Controversial policy
No discussion of PiS’s memory politics would be complete without its most internationally notorious move, in passing what became known as the “Holocaust Law” in 2018. This law made it a criminal offense to attribute crimes perpetrated by Nazi Germany in Polish territory to the Polish nation, and although it was later modified to make such statements civil offenses punishable by fines rather than jail time, it still remains in place. The passing of the law was met with international outcry. The Yad Vashem Holocaust Memorial Centre labelled it “highly problematic” and suggested that the law “contradicts existing and accepted historical knowledge”. Its targets have included scholars like Jan Tomasz Gross, whose work includes the book Neighbours, which revealed the history of Polish pogroms against Jews instigated by, but not committed by, the German occupying forces.
Even if the applications of the law were strictly limited to German crimes, it would still be historically inaccurate. As historian Edna Freiburg has written, the Nazi occupiers “drew upon Polish police forces and railroad personnel for logistical support, notably to guard ghettos where hundreds of thousands of Jewish men, women and children were held before deportation to killing centres”. Even some nationalists fighting in the underground resistance, held to be the pinnacles of Polish martyrdom, helped Germans track down Jews and aided in the claiming of Jewish property by Poles. Indeed, institutional and individual complicity and collaboration were clearly present during the Nazi occupation. Jan Karski, a Pole who willingly entered Auschwitz to build its underground resistance, himself described Polish antisemitism as “ruthless, often without pity. A large part avails itself of the prerogatives that they have in the new situation … To some extent this brings the Poles closer to the Germans”.

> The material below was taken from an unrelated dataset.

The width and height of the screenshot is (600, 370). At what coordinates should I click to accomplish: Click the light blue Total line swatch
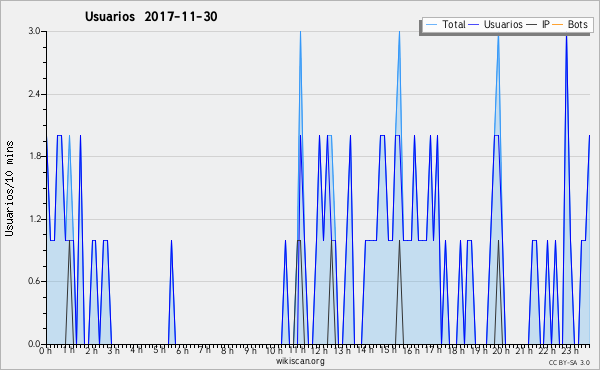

To discuss these facts should not be held as unpatriotic. It remains true, as with most realities of genocide, occupation and terror perpetrated by Hitler and Stalin, that patterns of resistance and collaboration cannot fit into neat boxes. To acknowledge that thousands of Poles engaged in the Holocaust, as they also engaged in Soviet collaboration and rule, is not to negate the thousands that resisted, helped Jews and sacrificed themselves. However, approaching such choices as human decisions made by complex subjects is the starting point for understanding. As Kołakowski puts it, “our identity… [as] my own memory builds my personal identity, makes me a human subject.”
Painful reminiscence
While the Polish Home Army, or AK, is honoured as the primary armed resistance group against Nazi Germany, having led the heroic 1944 Warsaw Uprising, its relationship with Ukraine complicates its character. Historian Timothy Snyder has written that “the AK’s plans for a rising, as formulated in 1942, anticipated a war with Ukrainians for the ethnographically Ukrainian territories that fell within Poland’s pre-war boundaries. By 1942, the formation of sizable Polish partisan units in the east could not but remind Ukrainians of Polish territorial claims.”

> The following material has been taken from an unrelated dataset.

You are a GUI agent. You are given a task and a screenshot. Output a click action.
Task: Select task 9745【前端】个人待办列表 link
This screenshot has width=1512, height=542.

Preparation for an ethnic war in what is now Western Ukraine was paralleled by Ukrainian nationalists, particularly the infamous Organisation of Ukrainian Nationalists, and its armed wing, the Ukrainian Insurgency Army, or UPA. The UPA was led by Stepan Bandera, a nationalist who had welcomed the Nazi invasion as an opportunity to create an ethnically homogenous and independent Ukraine. In anticipation of such a struggle, Bandera’s UPA led an ethnic cleansing of Western Ukraine, which claimed the lives of thousands of Poles, 40,000 of whom were killed between the spring and summer of 1943 alone.
Polish antagonism towards Ukraine has remained present in memory since these years, and led to the 1947 Operation Vistula, a state-led campaign to ethnically cleanse concentrated areas of Ukrainians, as well as other minority populations, across Poland in order to weaken their community identities. The operation, which forcibly moved about 140,000 Ukrainians, was not led by a Russified communist collaborator or traitor to the Polish nation but rather by General Stefan Mossor, who had fought with national hero Józef Piłsudski for Polish independence from Bolshevik forces two decades earlier, and who had only joined the communist party in 1945 in an attempt to support the Polish state.
The massacres of Poles by the UPA and Operation Vistula have been central to Polish memory politics before Putin’s invasion of Ukraine. The authors of the 2018 memory bill also accused Ukraine of honouring “criminal formations and a criminal ideology of integral Ukrainian nationalism” and of trying to distort the history of the 20th century. In this sense, we can understand how public opinion polls in the 1990s found that Ukrainians were the most feared neighbour among Poles.
How can we reconcile this emotionally charged relationship with the outpouring of humanitarian support since February for Ukrainian refugees and the country’s armed forces? How can Poland, which only four years ago was engaging in antagonistic ethnic memory politics with Ukraine, have come to a position in which the American ambassador in Warsaw has labelled it as a “humanitarian superpower?” We can begin to answer this by examining the generational divides among Polish memory visible in Polish art and political landscapes, to find a crossover between young Polish humanitarianism and far-right nationalism which has allowed such a united response to Ukraine. This response allows for both a promising future for less antagonistic memory politics, and a strengthening of the PiS narrative.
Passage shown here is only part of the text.